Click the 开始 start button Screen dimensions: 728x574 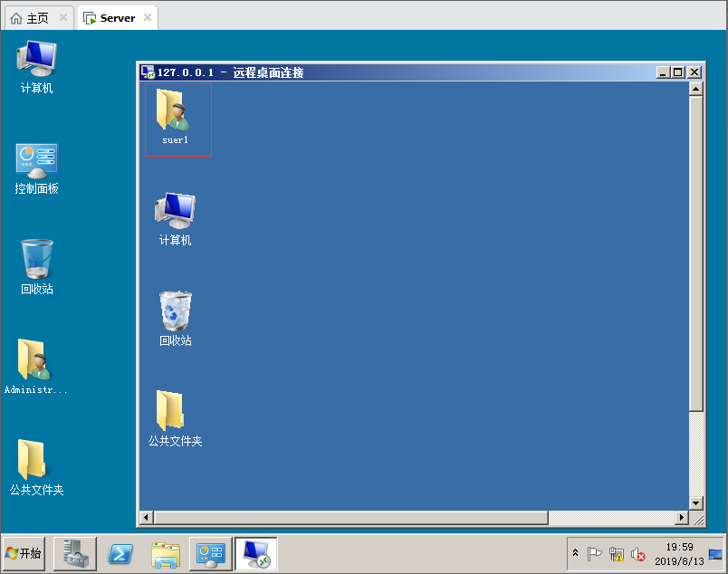click(24, 553)
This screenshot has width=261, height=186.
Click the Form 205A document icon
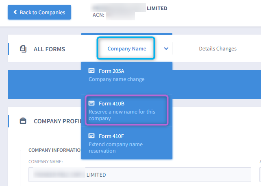(91, 71)
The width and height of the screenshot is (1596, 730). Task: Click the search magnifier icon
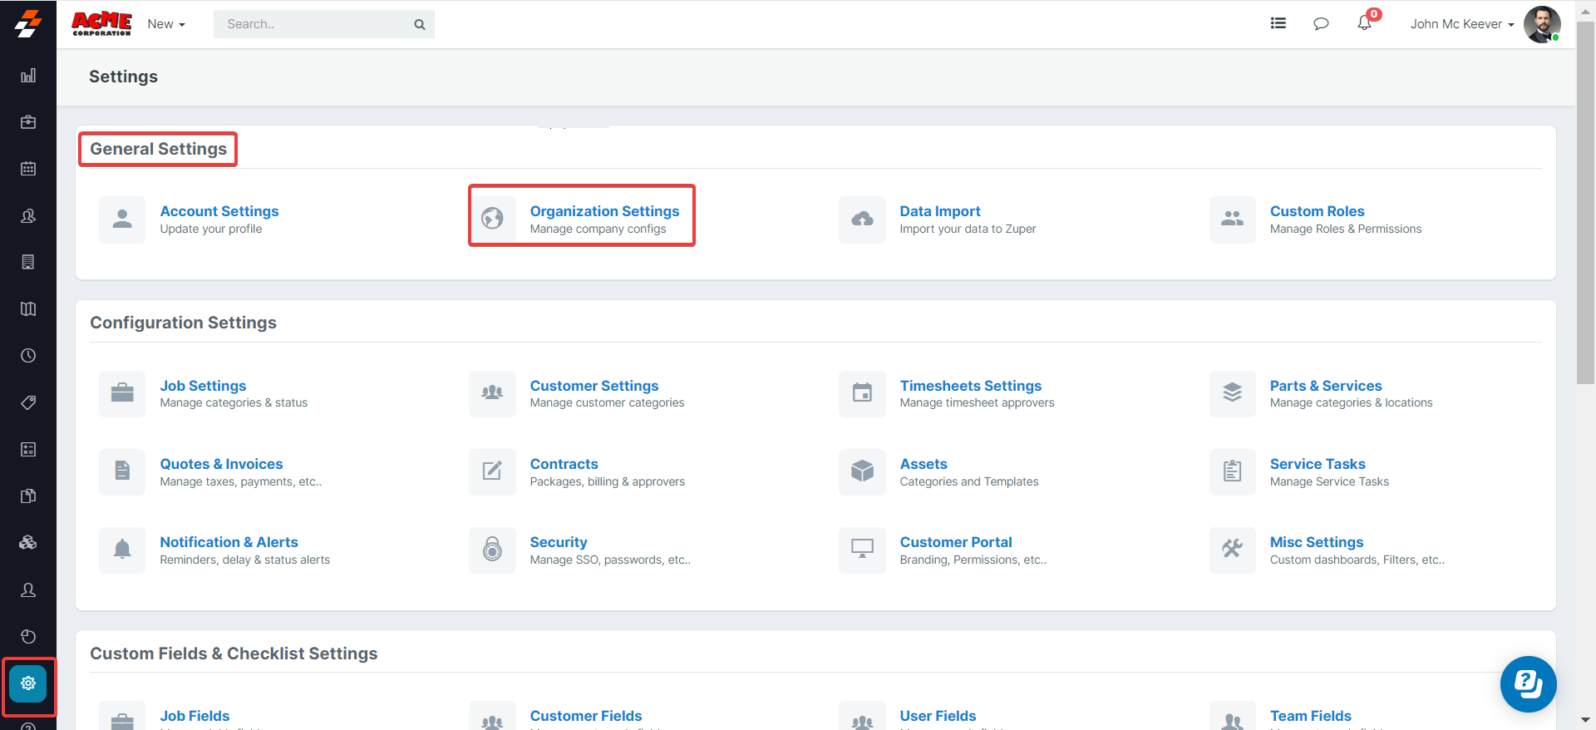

Action item
Please return all lines from the records that hold the word "width".

Response for this exercise
This screenshot has width=261, height=186.
The width and height of the screenshot is (1596, 730). Task: Click the search magnifier icon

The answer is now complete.